### [Problems and tasks]
1. Answer these questions from the interview about Ben Ali:
(a) In what year did Condoleezza Rice visit Ben Ali?
(b) Whom did Ben Ali believe to be the enemy?
(c) Which country does the interview name as receiving billions of dollars of aid, unlike Tunisia?
2. Please list every country named in the interview about Ben Ali.
3. Carry the interview about Ben Ali forward from its last line.

### [Reading text]
#####
JAY: Ben Ali was seen by people–is this correct?–as a more or less Western-friendly leader.

SHEHATA: Yes, very much so. He was very close with President Sarcozy. He had visited the White House on an official visit under George Bush. Condoleezza Rice paid him a visit in 2008.

JAY: So he would’ve been–people that remember from the 1960s, there was this thing called The Friendly Dictator‘s deck of cards. He would have been in The Friendly Dictator [inaudible]

SHEHATA: Very much so. I mean, Tunisia, of course, isn’t the recipient of billions of dollars of aid like Egypt, but he was considered a very serious partner in America’s war on terrorism. He was very open market-, World Bank-, IMF-policy friendly. He believed that Islamists were the enemy, and he clamped down on Islamists quite severely, without any regard for human rights or democratic process, when he came to power until the present. So he was very much Western aligned, with France and Europe as well as the United States.

JAY: And the conditions, in terms of the political conditions for this kind of mass uprising, really, how organized was this? And this is just people fed up and coming into the streets. And, again, it’s (for people that don’t know, and as I have come to learn) a very repressive state.
#####
### [Data provided]
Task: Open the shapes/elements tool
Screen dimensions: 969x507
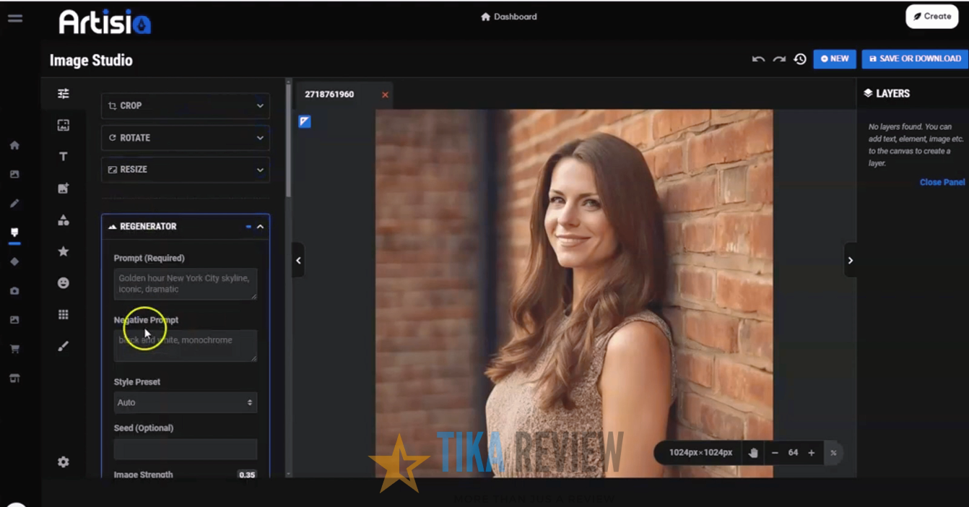Action: click(64, 220)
#####
### [In response]
1.
(a) 2008
(b) Islamists
(c) Egypt

2. Tunisia, Egypt, France, the United States

3.
SHEHATA: Yes. Well, for those of us who study the Arab world–and of course the Arab world, unfortunately, is full of autocratic authoritarian regimes. Tunisia was considered the closest thing to a police state, aside from of course Saddam Hussein’s Iraq. The Islamists were officially banned. There are many Tunisian political leaders in exile in Paris and in London. Elections are farcical regularly. Ben Ali has changed the Constitution a number of times in order to allow himself to run again for president. In fact, it was well believed that he was going to amend the Constitution another time to remove the age limit (because he was 74 and the age limit in the Tunisian Constitution is 75 for the post of president) so he could run again in the next election in 2014. So it was very much of an authoritarian state. There were no press freedoms, no meaningful political participation. And it was unexpected not only here in the United States but in the region and among those of us who study Middle East politics.

JAY: So what sparked this, people to have the confidence to come out, face the guns? And also I saw one shot of people facing soldiers guarding the palace, and the soldiers seem rather friendly to the people at that point. Did one see, then, splits in the army, splits in the police force?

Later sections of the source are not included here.